From an early age I believed strongly in the equal humanity of all people. I also was very aware that my mother was black and my father was white. A number of interracial couples were friends of our family. My piano teacher was in an interracial marriage. So was our plumber. When I was young, I was proud to be part of an interracial family. I remember walking down the street holding my mother’s hand on one side and my father’s on the other and wanting people to see us: Look at us! Black and white people can live together! I thought of myself as being both black and white.

By the time I was in seventh grade, I’d become interested in the civil-rights and antiwar movements, and I began to think of myself as a black person living in a racist country. I also felt a duty to do something about racism.

Leviton: Do you feel the civil-rights movement made you “choose a side”?

Roberts: Maybe. Also, my mother had dark skin, and even though I was intellectually close to my father and would talk to him about ideas all the time, when it came to racial identity, I was closer to my mother.

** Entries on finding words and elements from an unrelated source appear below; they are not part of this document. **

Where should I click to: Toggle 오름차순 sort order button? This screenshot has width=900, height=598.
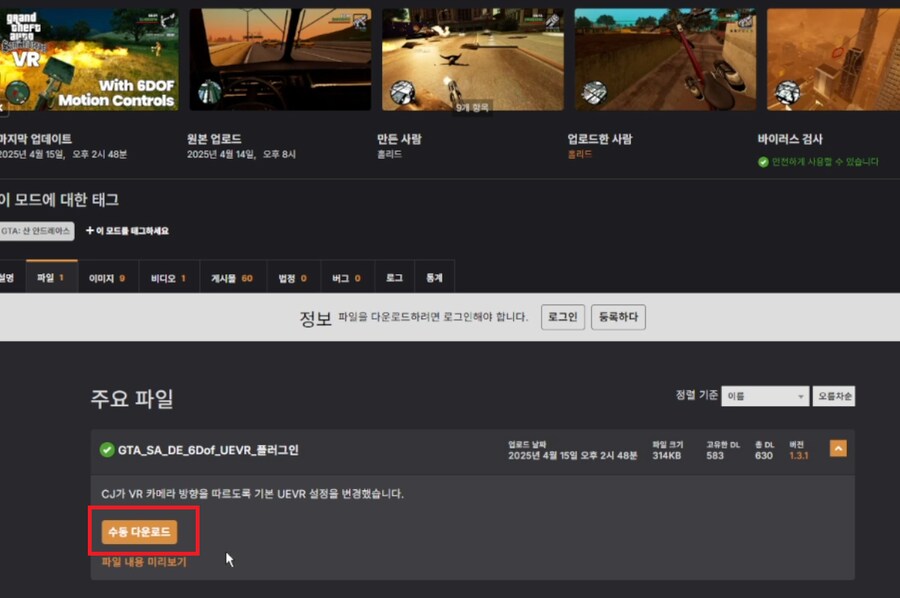(833, 397)
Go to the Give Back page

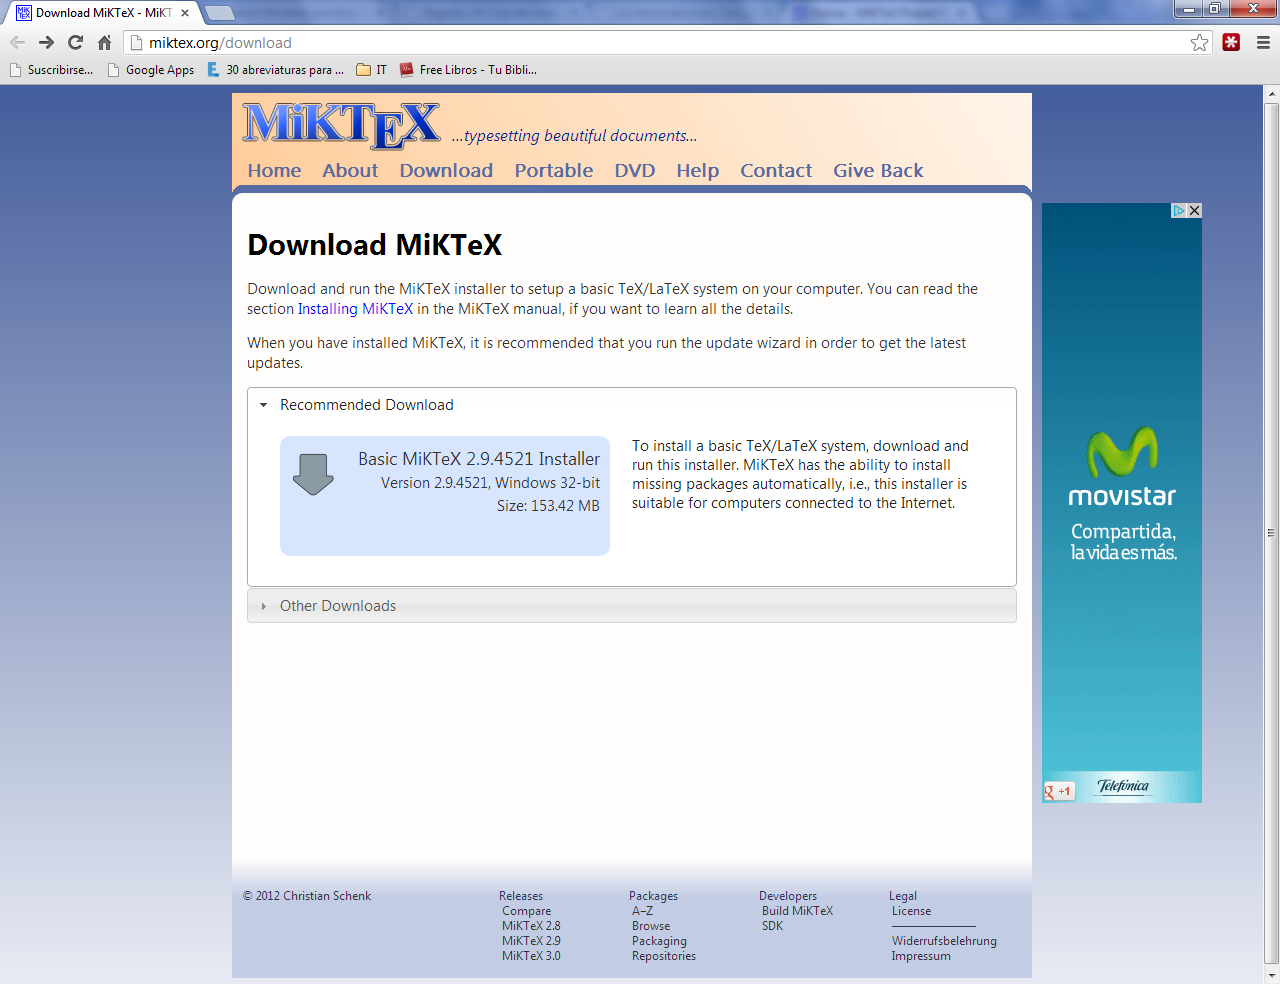(877, 171)
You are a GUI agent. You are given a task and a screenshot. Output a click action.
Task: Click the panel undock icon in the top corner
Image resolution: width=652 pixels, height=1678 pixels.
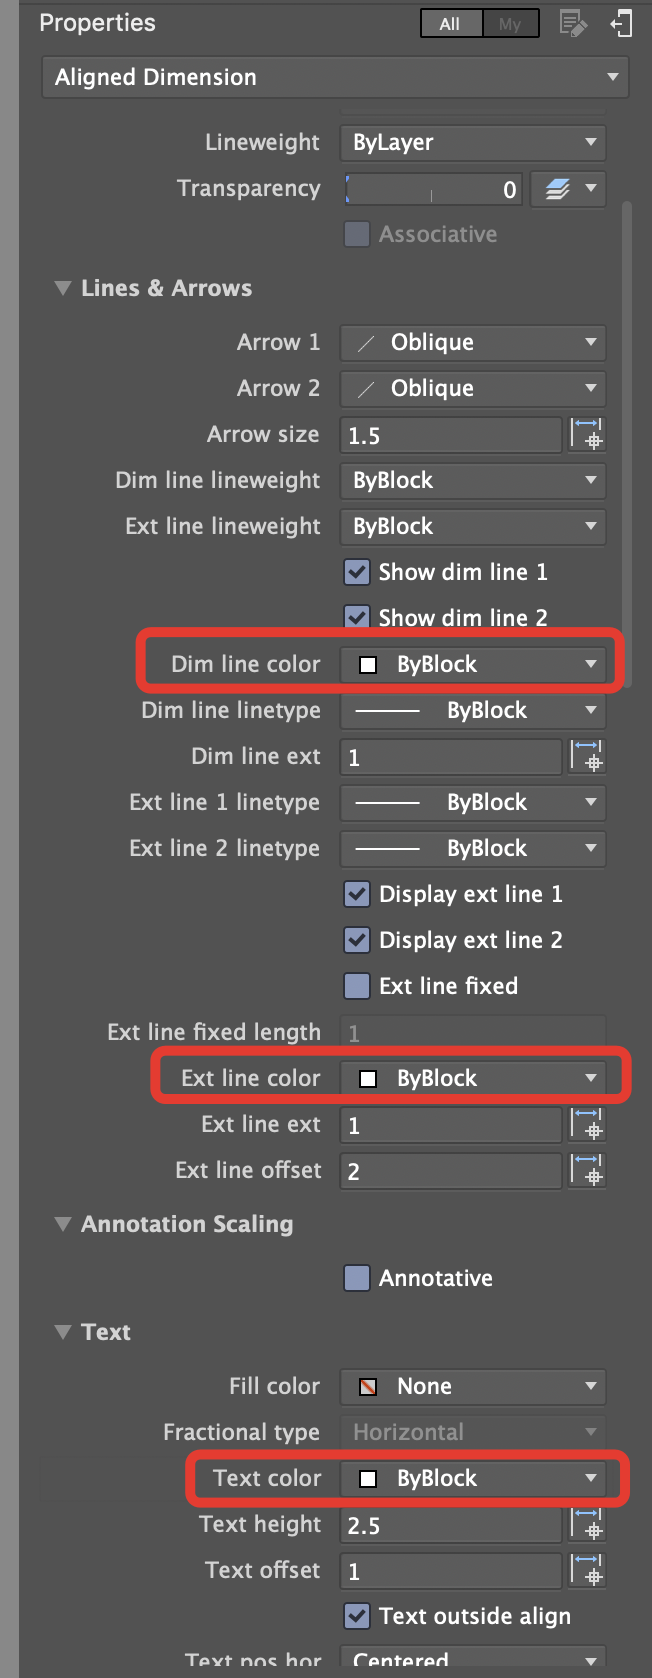622,23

I don’t think I’ve quite figured out myself exactly when I decided to identify as black and not biracial! [Laughs.]

As I became more and more aware of racial injustice, I started to question my father’s view that an increase in intimate relationships between blacks and whites by itself could overcome racism and white supremacy.

Leviton: You argue that race is not a biological condition but a “political invention.”

Roberts: Right. I’m not saying that race is a natural division of human beings that can lead to unjust hierarchies. I’m saying that the very concept of race was invented to create and enforce such hierarchies.

Leviton: How old is this political invention?

Roberts: Certainly hundreds of years old. The term “race” came into use to distinguish human groups in the sixteenth century when Europeans began to conquer other peoples and enslave them. To justify capturing Africans and turning them into property, Europeans came to describe them as a separate kind of human being — or even not human at all.

As soon as people invent the concept of race, they rank races into a hierarchy. Some people think it’s harmless to believe in biological differences between races as long as we don’t value one over another, but the whole point of dividing humans into races is to value some more than others. The inventors of the biological concept of race said that Africans were naturally meant to be enslaved, that it was for their own good, that they were better off being slaves! These ideas were written into law in the United States during the slavery era.

Medicine played a big part in promoting racial thinking. Doctors claimed that people of different races had peculiar diseases, or experienced common diseases differently, because they had innately different bodies. In 1851 Dr. Samuel Cartwright argued before the Medical Association of Louisiana that black people had lower lung capacity than white people, and forcing them to work was therefore good for their health. It would “vitalize” their blood and “free them from barbarism.”

Leviton: But is it fair to say that, before colonialism, people did notice differences in skin color, eye color, and hair texture?

Roberts: Yes, and those differences were seen as significant. For centuries groups of people thought that other groups — often distinguished geographically and by physical appearance — were inferior to them. Aristotle thought the Greeks were superior to the barbarians. But those differences in status could be erased. Barbarians could become civilized. Tribal membership could change through marriage. Race is seen as universal and immutable: from the moment of birth you belong to one group and cannot change your nature or status. Even if some black people can “pass” as white, they still possess some essence that makes them naturally black.

First comes the desire to conquer another people and take their land or enslave them. Then follows classifying human beings into races to justify and manage it. Racism isn’t a product of race. Race is a product of racism.